Once a relationship is established, random online chatter becomes part of hanging out. “Can you help me not get bored?” asks Kim (9). “I chat about random stuff sometimes when it is with [scrolls down a chat session and points to names of friends] and we talk, we have TFKs, its homework, so we talk about it and we help each other out. This is random stuff [scrolling down a long chat that was on/off for a period of an hour].” (figure 2)
Activity (of Choice)
Circle of Friend’s Activity map describes an interest unique to each participant. All of our participants identified activities located outside the bounds of their school’s environment: competitive swimming, soccer, tennis, School of Rock, etc. These activities may extended individual mobility beyond local boundaries and introduce participants to new peers with a shared interest in a particular activity. Kathi traveled to California for a soccer tournament, Steve and his brother traveled within Oregon to participate in a competitive swim league. Most contacts from this category stay within the domain of the activity, we saw few contacts appearing on both the Activity map and Online map. Contacts from an extra curricular activity that were entered into instant message and mobile contact lists enabled participants to aggregate relationships distributed across multiple social and physical geographies together as a single visual group of friends.

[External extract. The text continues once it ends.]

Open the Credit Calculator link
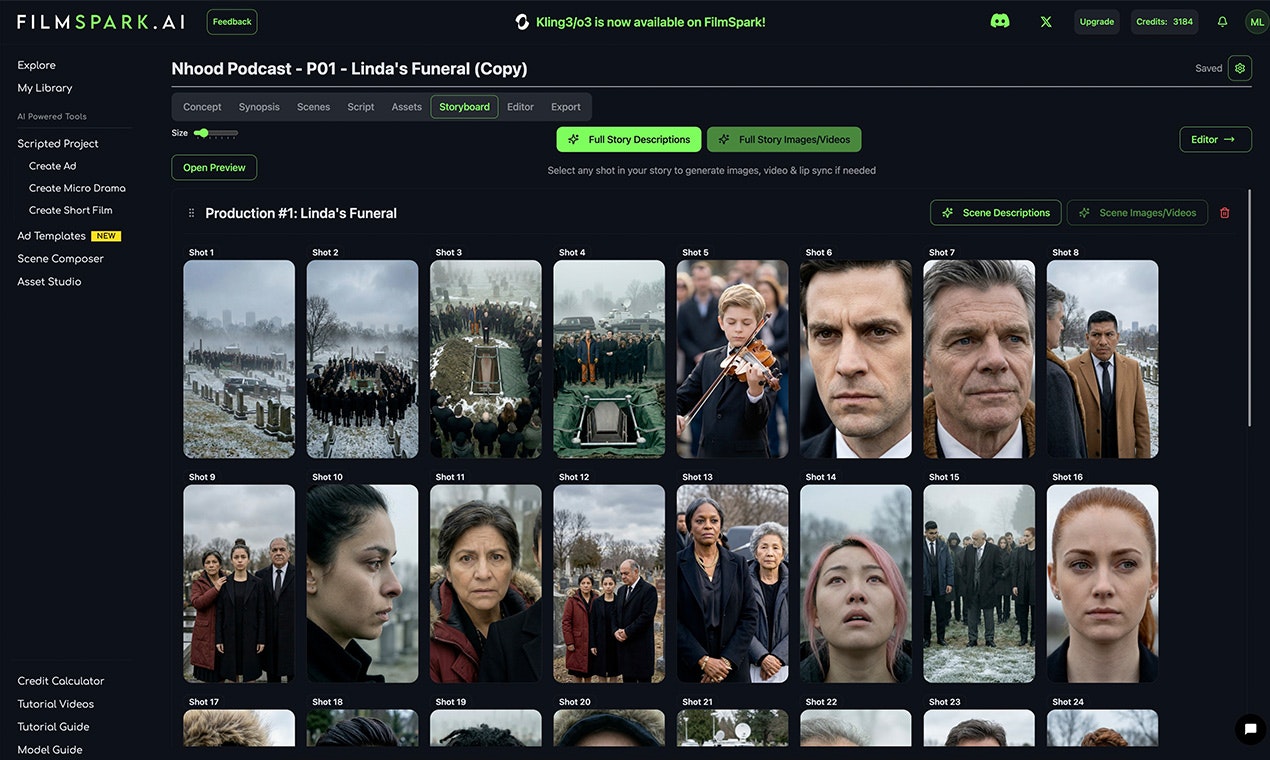1270x760 pixels. [60, 680]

All but one of our participants expressed an interest in networked console and PC video games. Tony (15) uses Halo 3 (Xbox 360, Xbox Live) as his preferred method of networked social interaction. Tony is a busy teen; he does well in school and is a competitive tennis player who practices tennis up to five days a week. Tony is mentally and physically exhausted following a full day of school, tennis, and homework, leaving him with little interest in instant messaging or hanging around MySpace as many of his friends do. Tony and his gaming buddies (all fiends from school) meet up in the world of Halo 3, their avatars appearing together in a single virtual world, tethering the geographically remote friends together though a shared private audio channel, where they hang out and talk as they casually shoot aliens.

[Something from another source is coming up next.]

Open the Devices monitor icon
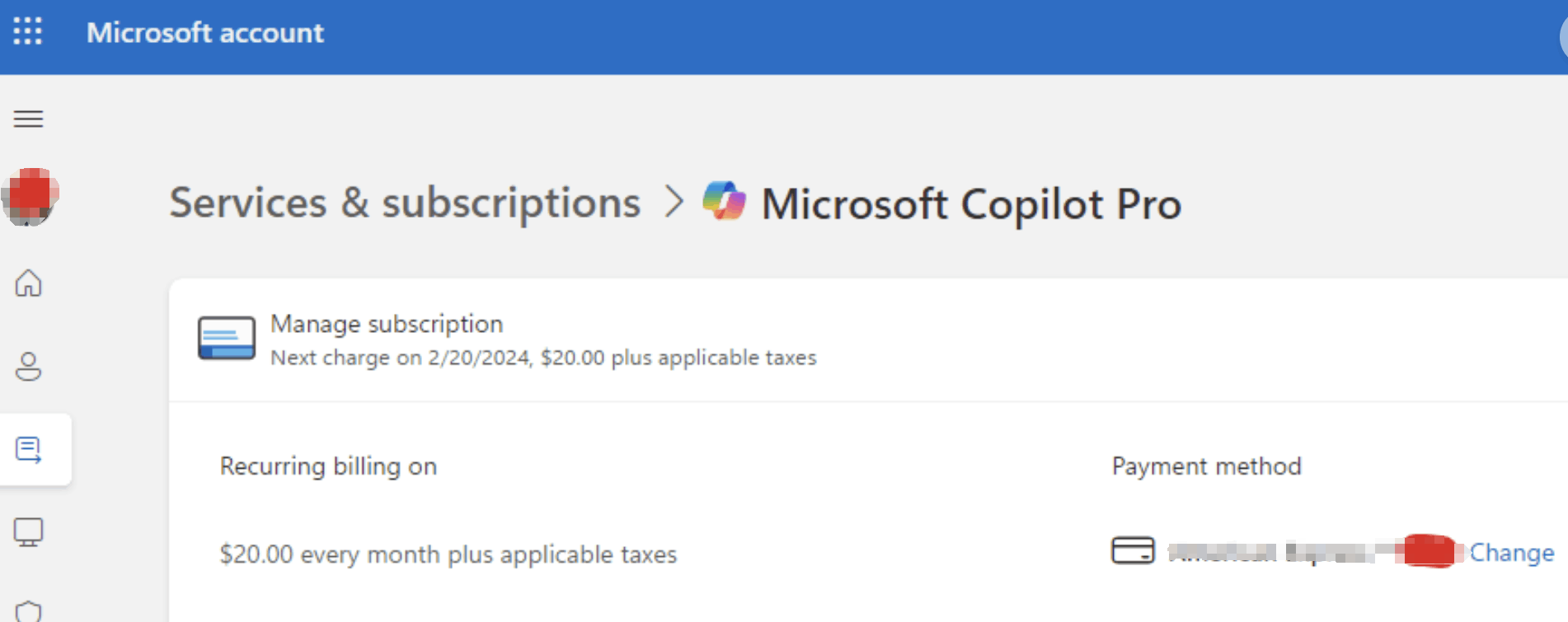The height and width of the screenshot is (622, 1568). 28,532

Halo 3 provides a graphically rich shared social space for Tony and his friends to hangout together when they are unable to meet in-person due to their limited mobility. Although text based communication technologies are not as aesthetically pleasing as a 3D game worlds, contact lists and messaging tools also provide a channel for pre-teens and teens to be accessible and visible to each other almost anywhere and anytime. Tony was the only participant to use a gaming platform a his primary chat channel, we think this example is important because it points to the rapid proliferation of contact lists into new spaces in our media ecology.
This paper described how a group of American pre-teens and teens used networked contact lists in novel ways to negotiate online and offline visibility. Circle of Friends was an important method for us to gain insight on the relationship between the classroom environment and youth online/offline interaction. Industry intent on targeting the youth market will need to understand that youth exist in a unique social space that informs their use of instant messaging, text messaging, and other contact list based communication technologies.
Ethnographic Praxis in Industry Conference Proceedings 2008, pp. 79–85. © American Anthropological Association, some rights reserved.
This was part of an exploratory study conducted by ken anderson, Maria Bezaitis, and Matthew Yapchaian at Intel Research Portland, Oregon.
Matthew Yapchaian works with Intel’s People and Practices research group, doing research in media-based communication, social media, and cinematic narrative. He has an MFA in new media Studies from the University of Illinois.